_Problem:_ Begin at the first line of the records below and, please, give each line again exactly until the line with "Task: Open the Fill color picker" is included.

_Entries shown:_
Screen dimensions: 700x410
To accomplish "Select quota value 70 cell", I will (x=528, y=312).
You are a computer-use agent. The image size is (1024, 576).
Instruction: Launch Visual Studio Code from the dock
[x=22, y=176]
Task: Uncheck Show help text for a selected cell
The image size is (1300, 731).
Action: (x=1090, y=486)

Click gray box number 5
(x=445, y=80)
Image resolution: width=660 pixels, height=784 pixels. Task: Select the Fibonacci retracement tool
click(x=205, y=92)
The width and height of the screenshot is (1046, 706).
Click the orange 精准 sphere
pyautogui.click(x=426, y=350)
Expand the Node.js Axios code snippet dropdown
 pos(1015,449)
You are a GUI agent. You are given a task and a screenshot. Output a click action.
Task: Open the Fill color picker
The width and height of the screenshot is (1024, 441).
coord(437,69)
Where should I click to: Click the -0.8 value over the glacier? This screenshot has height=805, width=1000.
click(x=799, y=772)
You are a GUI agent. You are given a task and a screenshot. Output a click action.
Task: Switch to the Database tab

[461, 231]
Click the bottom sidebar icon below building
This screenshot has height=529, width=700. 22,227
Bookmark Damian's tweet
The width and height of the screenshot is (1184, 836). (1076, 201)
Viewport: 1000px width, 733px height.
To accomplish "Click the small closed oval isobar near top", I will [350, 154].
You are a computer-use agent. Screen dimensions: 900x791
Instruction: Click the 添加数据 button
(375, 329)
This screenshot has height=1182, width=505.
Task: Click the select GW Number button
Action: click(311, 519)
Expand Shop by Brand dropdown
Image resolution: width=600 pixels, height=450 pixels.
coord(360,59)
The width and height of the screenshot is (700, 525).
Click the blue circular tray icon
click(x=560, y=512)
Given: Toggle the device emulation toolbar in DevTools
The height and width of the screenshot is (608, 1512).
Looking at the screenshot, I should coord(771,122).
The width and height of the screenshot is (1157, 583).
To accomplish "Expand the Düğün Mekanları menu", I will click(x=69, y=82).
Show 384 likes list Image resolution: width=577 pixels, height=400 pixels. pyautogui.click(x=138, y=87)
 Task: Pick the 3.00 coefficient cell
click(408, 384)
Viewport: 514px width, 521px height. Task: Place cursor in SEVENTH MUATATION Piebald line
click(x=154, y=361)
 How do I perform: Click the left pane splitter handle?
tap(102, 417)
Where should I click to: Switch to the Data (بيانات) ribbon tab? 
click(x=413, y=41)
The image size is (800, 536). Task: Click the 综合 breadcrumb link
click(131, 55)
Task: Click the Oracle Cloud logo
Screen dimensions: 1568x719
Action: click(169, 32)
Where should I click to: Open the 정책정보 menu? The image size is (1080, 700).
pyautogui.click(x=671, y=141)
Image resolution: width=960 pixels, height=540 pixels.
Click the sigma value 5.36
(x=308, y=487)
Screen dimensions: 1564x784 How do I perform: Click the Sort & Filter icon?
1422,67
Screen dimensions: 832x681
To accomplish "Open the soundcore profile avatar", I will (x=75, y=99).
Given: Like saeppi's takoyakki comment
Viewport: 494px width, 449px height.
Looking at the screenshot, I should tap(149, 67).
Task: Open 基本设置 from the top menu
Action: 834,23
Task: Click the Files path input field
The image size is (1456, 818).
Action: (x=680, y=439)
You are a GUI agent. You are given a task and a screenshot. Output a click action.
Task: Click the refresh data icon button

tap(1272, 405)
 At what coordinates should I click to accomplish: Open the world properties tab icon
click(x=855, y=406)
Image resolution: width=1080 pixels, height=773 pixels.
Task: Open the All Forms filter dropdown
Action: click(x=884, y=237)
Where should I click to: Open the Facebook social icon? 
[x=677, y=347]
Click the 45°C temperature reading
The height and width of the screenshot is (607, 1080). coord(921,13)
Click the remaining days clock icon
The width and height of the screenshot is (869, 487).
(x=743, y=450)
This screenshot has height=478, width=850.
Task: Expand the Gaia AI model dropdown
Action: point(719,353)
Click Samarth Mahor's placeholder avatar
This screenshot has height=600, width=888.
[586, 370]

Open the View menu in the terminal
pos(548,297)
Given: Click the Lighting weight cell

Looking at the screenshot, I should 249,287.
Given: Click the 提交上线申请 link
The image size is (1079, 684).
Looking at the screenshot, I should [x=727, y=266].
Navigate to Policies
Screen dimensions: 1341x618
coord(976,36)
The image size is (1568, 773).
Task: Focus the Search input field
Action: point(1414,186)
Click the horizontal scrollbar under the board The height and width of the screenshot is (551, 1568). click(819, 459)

_Exercise response:_
Screen dimensions: 700x410
To accomplish "Select quota value 70 cell", I will (x=528, y=312).
You are a computer-use agent. The image size is (1024, 576).
Instruction: Launch Visual Studio Code from the dock
[x=22, y=176]
Task: Uncheck Show help text for a selected cell
The image size is (1300, 731).
Action: (x=1090, y=486)

Click gray box number 5
(x=445, y=80)
Image resolution: width=660 pixels, height=784 pixels. Task: Select the Fibonacci retracement tool
click(x=205, y=92)
The width and height of the screenshot is (1046, 706).
Click the orange 精准 sphere
pyautogui.click(x=426, y=350)
Expand the Node.js Axios code snippet dropdown
 pos(1015,449)
You are a GUI agent. You are given a task and a screenshot. Output a click action.
Task: Open the Fill color picker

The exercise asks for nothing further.